BEGIN SUPPLIED MATERIAL
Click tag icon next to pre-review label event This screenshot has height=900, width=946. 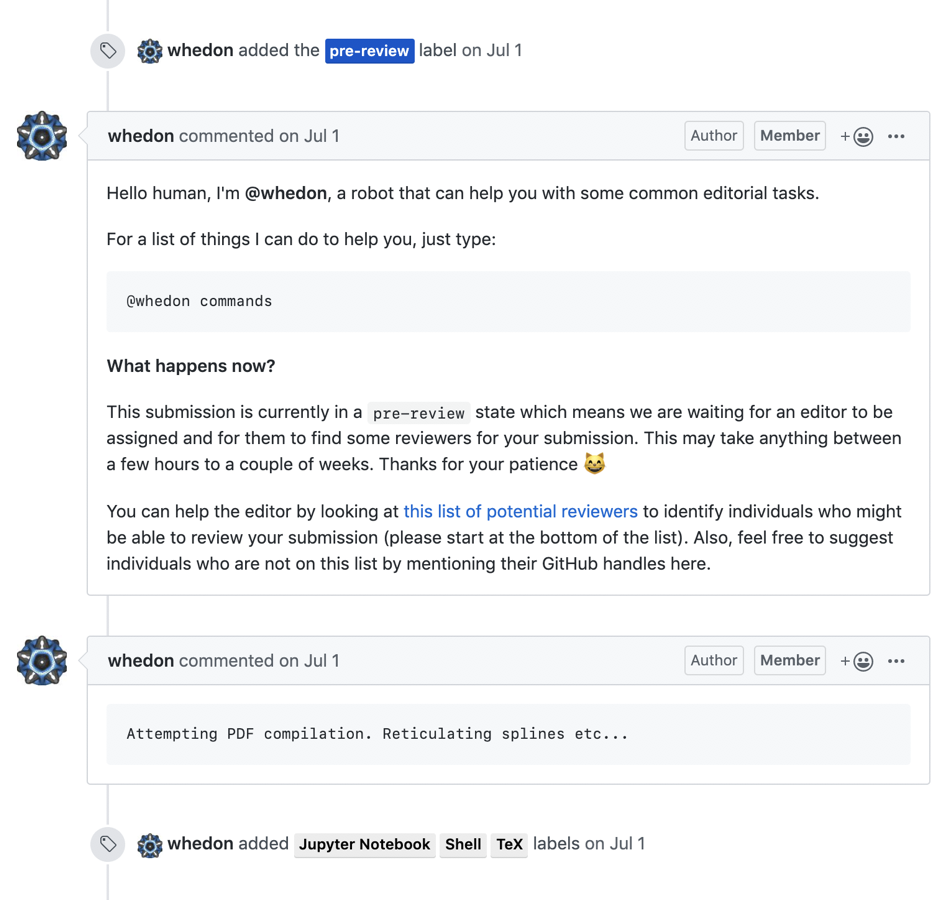(x=108, y=51)
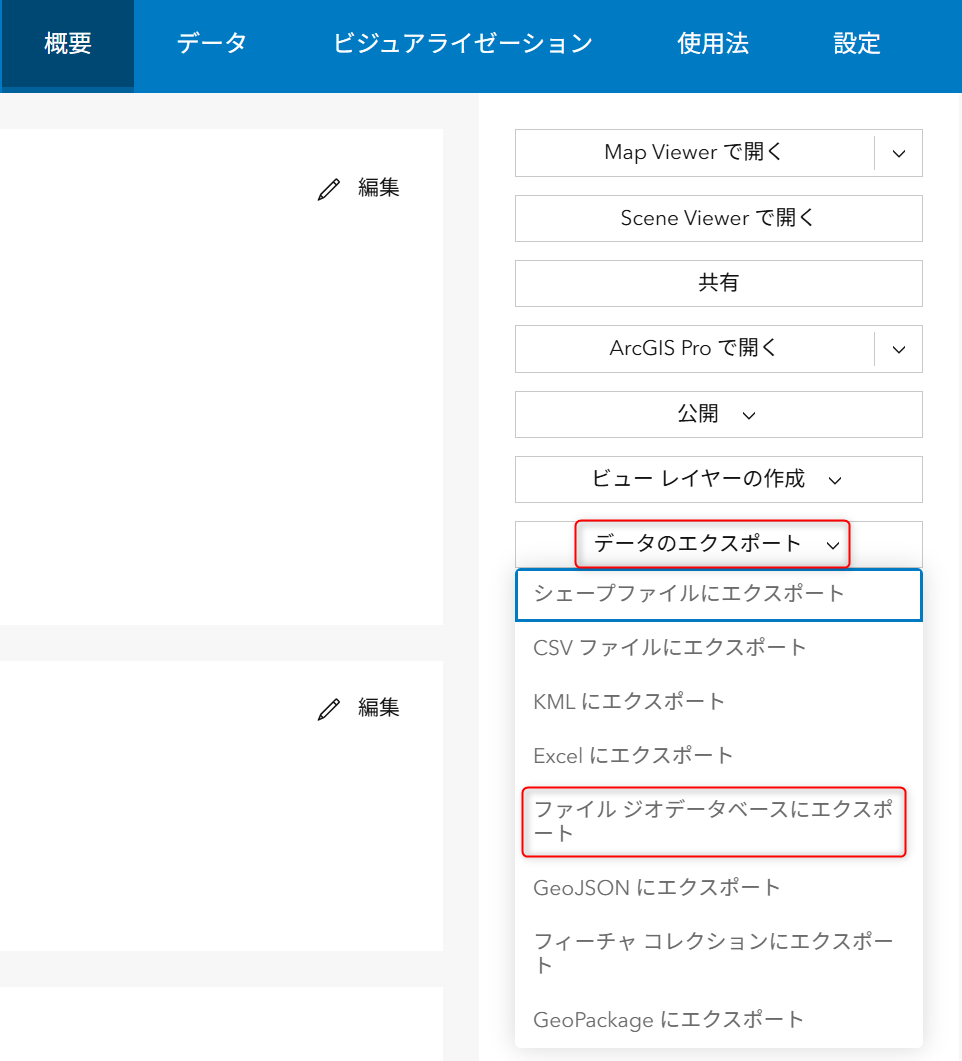
Task: Click the Map Viewer で開く button
Action: point(694,153)
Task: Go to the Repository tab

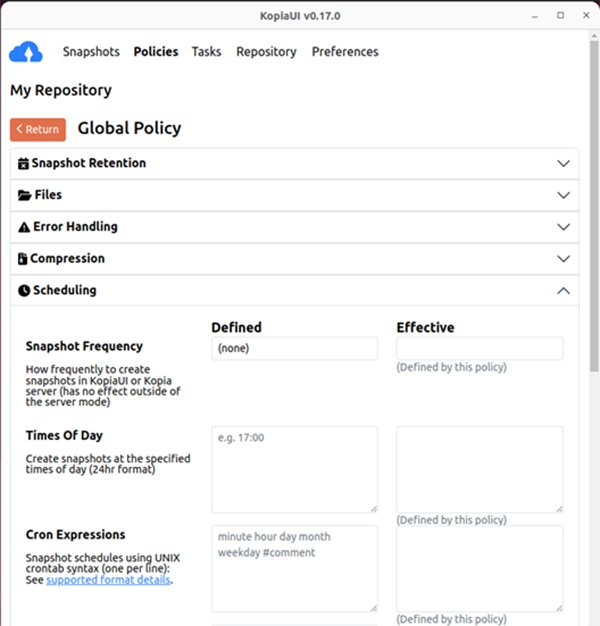Action: point(266,52)
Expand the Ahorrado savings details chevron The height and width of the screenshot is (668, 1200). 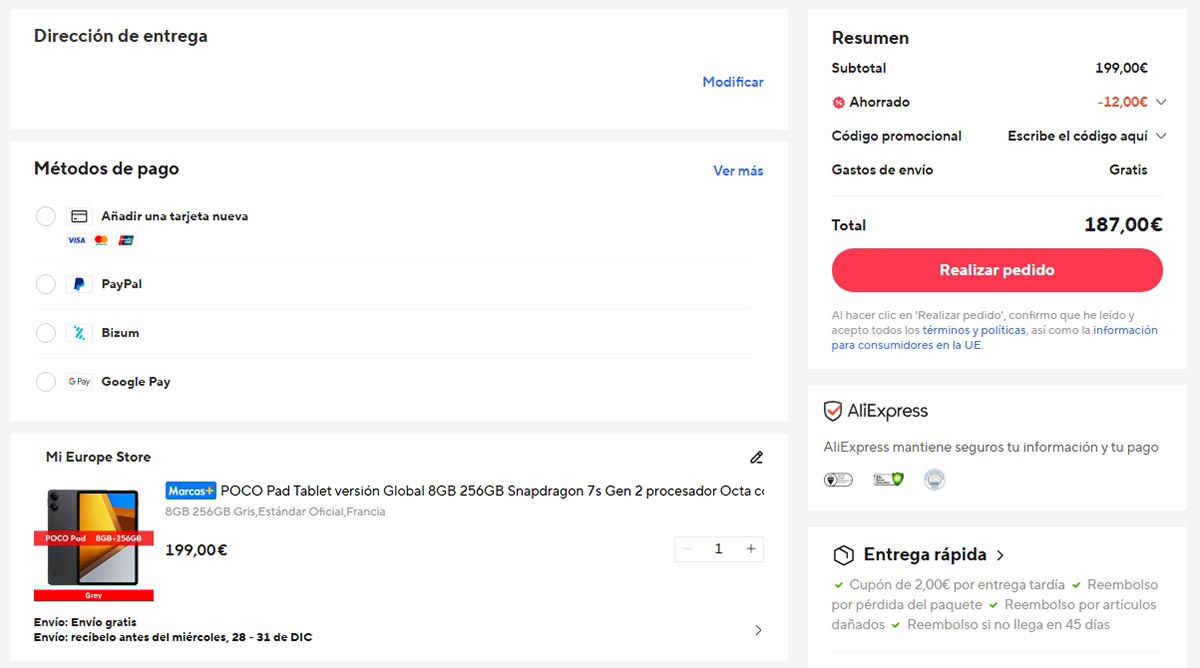pyautogui.click(x=1161, y=102)
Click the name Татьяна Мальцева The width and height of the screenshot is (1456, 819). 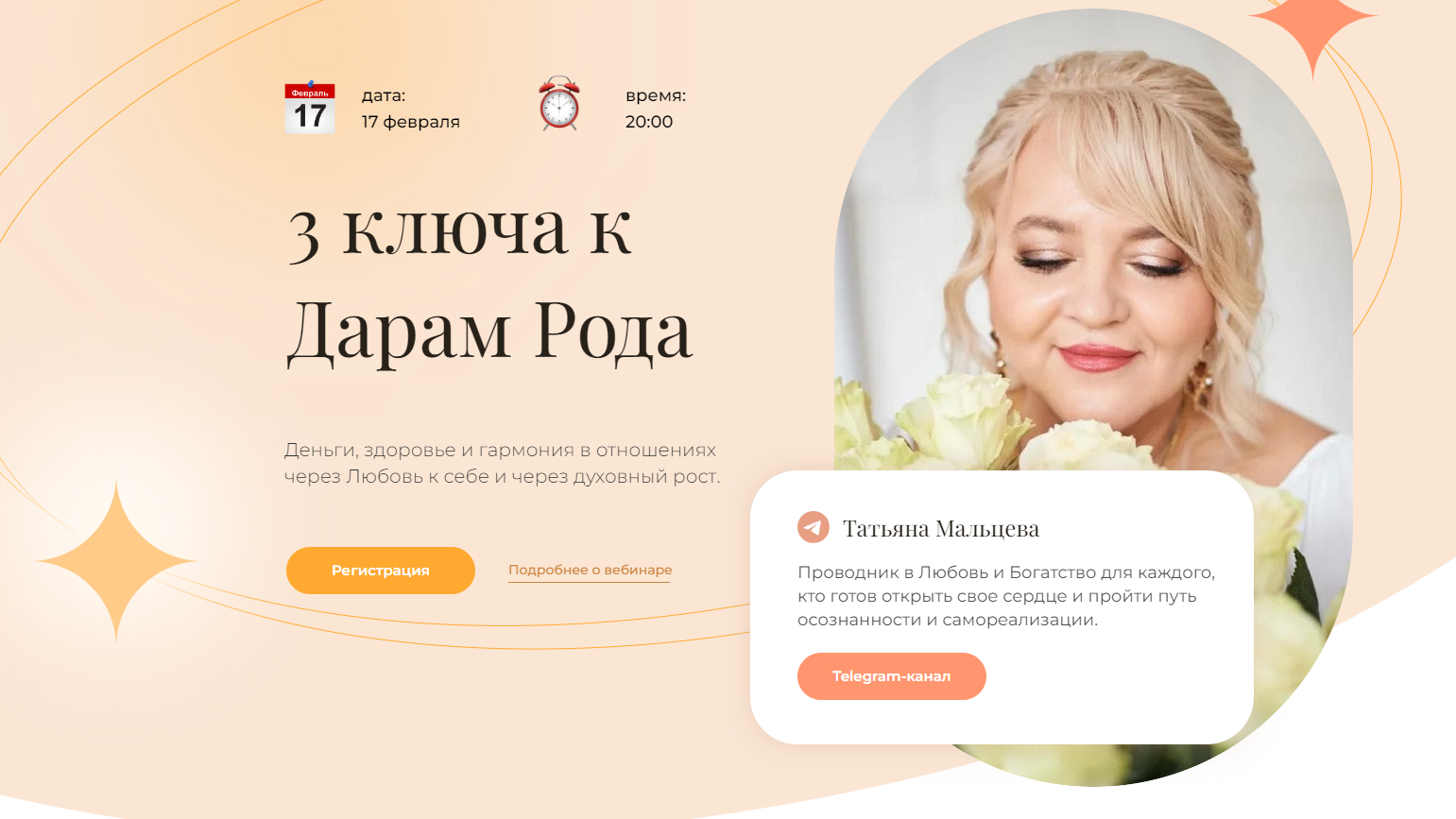pyautogui.click(x=941, y=528)
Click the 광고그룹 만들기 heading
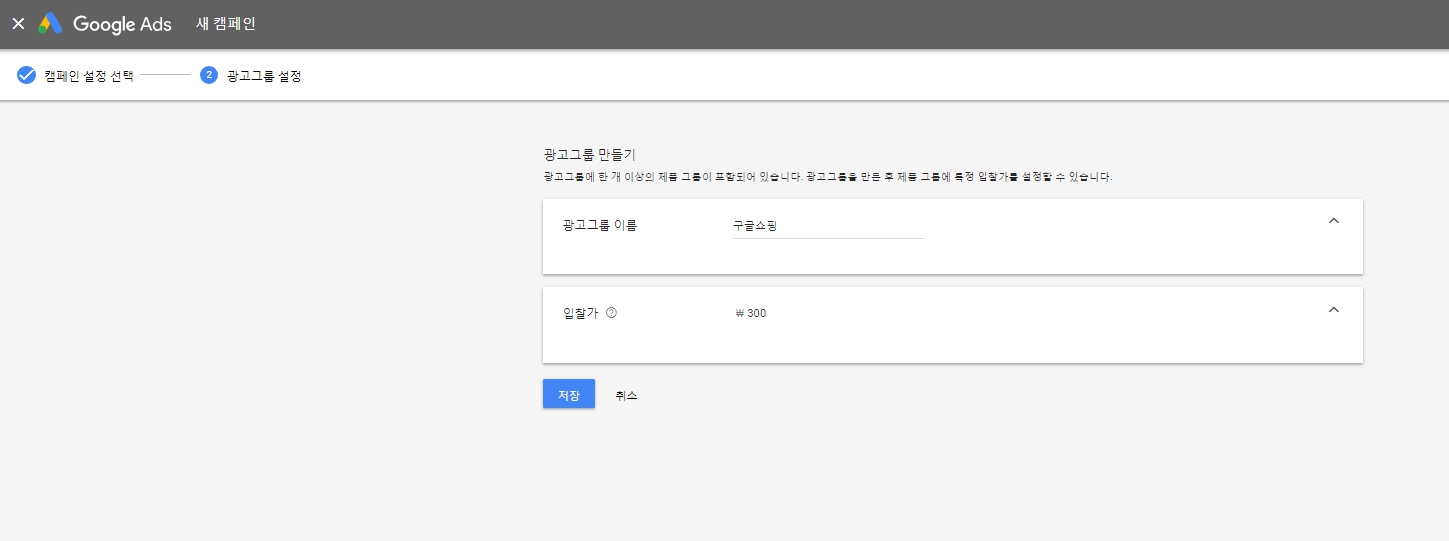Screen dimensions: 1449x541 click(x=589, y=155)
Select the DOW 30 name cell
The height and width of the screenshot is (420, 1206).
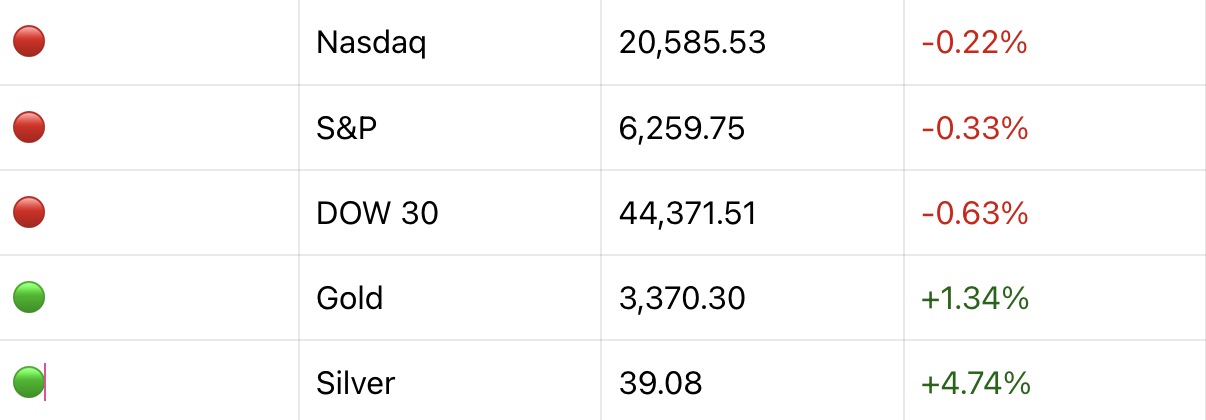[x=377, y=213]
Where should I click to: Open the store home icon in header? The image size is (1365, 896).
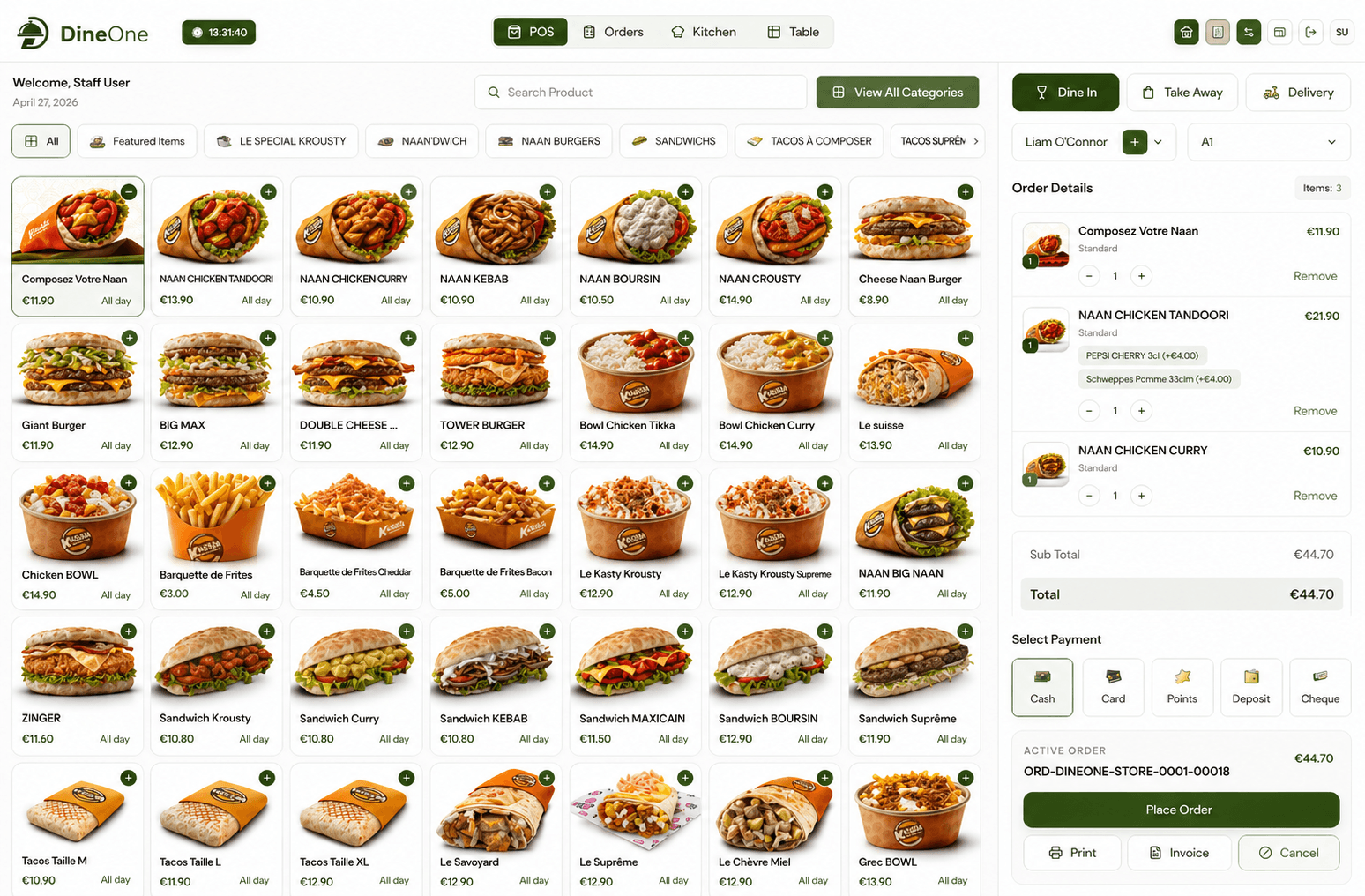point(1186,33)
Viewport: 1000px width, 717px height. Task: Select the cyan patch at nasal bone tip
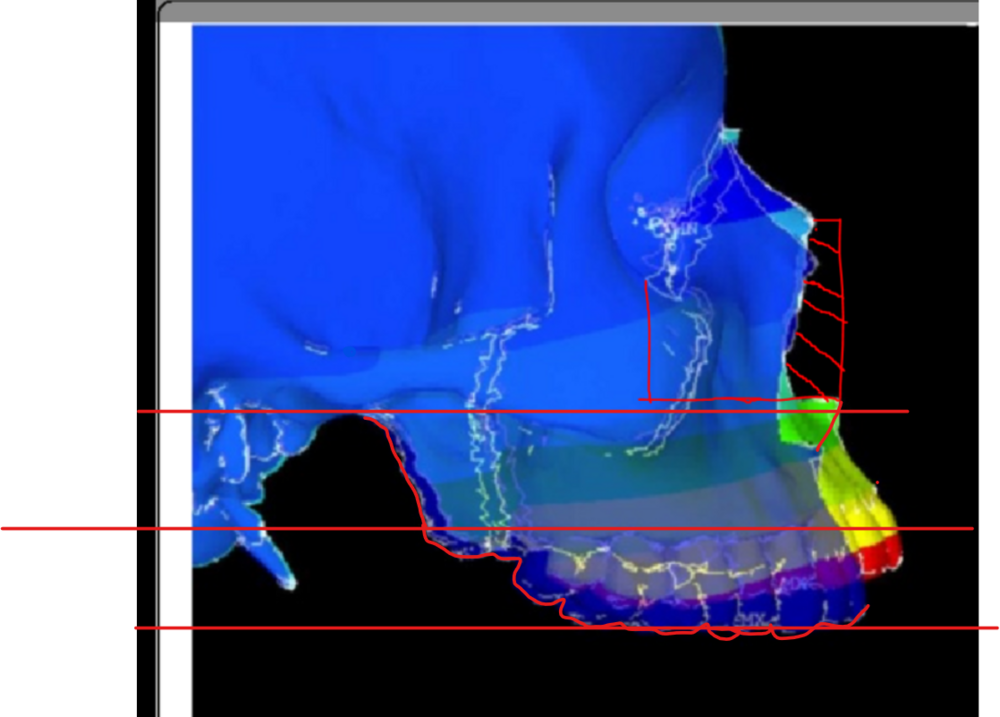[799, 221]
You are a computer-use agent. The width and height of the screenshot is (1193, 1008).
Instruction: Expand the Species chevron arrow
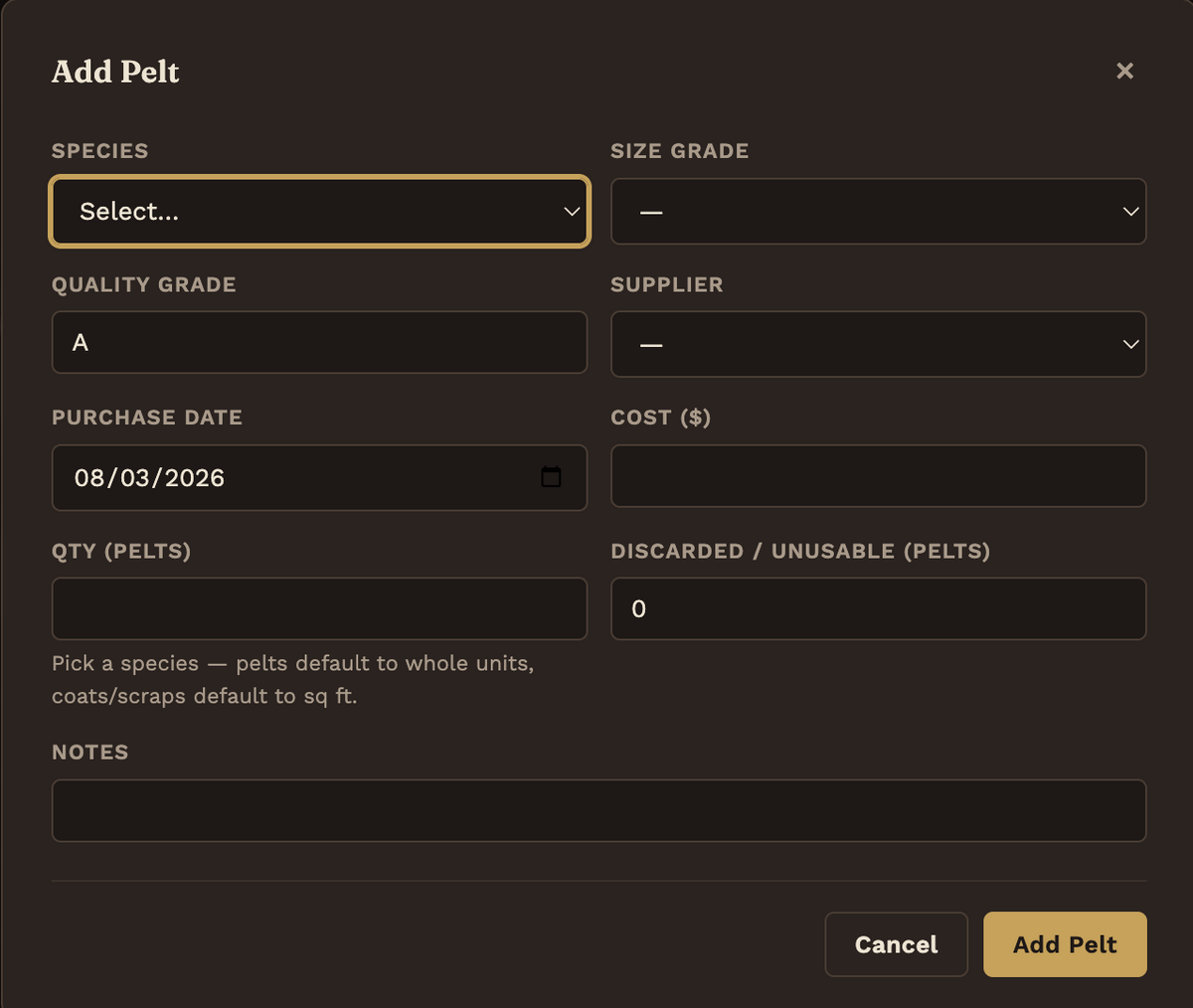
END SUPPLIED MATERIAL
→ **AIM OF THE TASK**
For this exercise, repeat word for word only the lines from the one containing "Select the DOW 30 name cell" through the end of the data, including both. Pictures do not go in the copy.

→ **ANSWER TO THE PROBLEM**
Select the DOW 30 name cell
The height and width of the screenshot is (420, 1206).
[x=377, y=213]
Where should I click to: Open the store home icon in header? The image size is (1365, 896).
point(1186,33)
Viewport: 1000px width, 717px height. Task: Select the cyan patch at nasal bone tip
[799, 221]
You are a computer-use agent. The width and height of the screenshot is (1193, 1008).
Instruction: Expand the Species chevron arrow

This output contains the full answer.